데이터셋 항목
┌──

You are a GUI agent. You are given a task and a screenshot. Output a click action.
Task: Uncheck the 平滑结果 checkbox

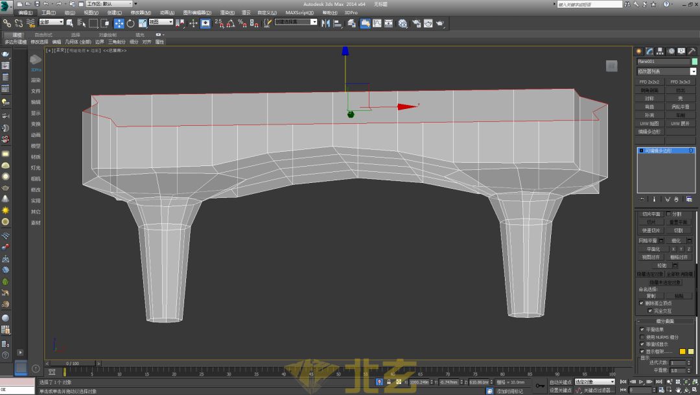coord(642,329)
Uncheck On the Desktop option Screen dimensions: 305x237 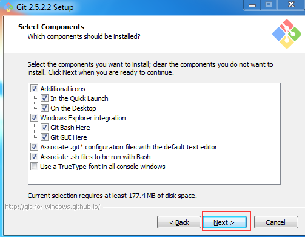point(44,108)
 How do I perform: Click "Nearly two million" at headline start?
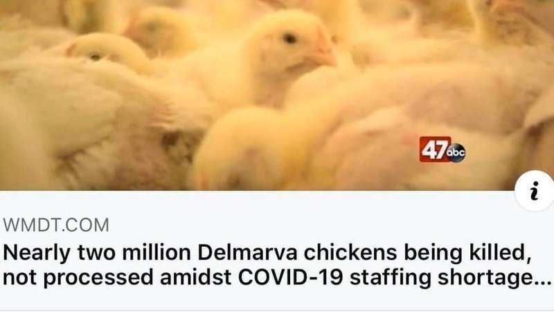[x=97, y=253]
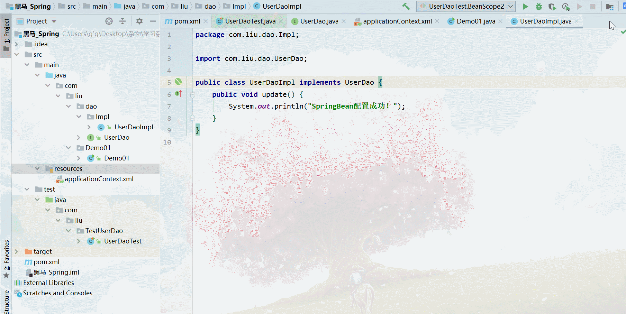Run with coverage icon in toolbar

(x=552, y=7)
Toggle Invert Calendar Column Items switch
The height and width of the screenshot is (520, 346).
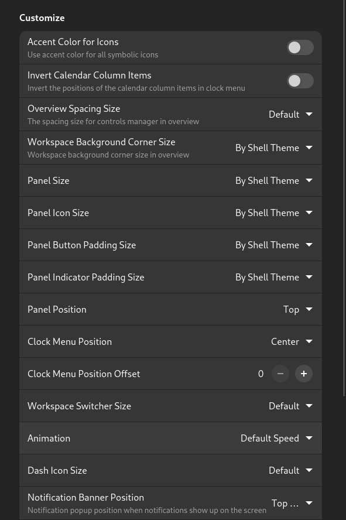[300, 81]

└──

과제 지시
위 데이터에서 "screenshot"라는 단어가 포함된 줄을 모두 골라내어 옮겨 적으세요.

과제 결과
You are a GUI agent. You are given a task and a screenshot. Output a click action.
The height and width of the screenshot is (520, 346).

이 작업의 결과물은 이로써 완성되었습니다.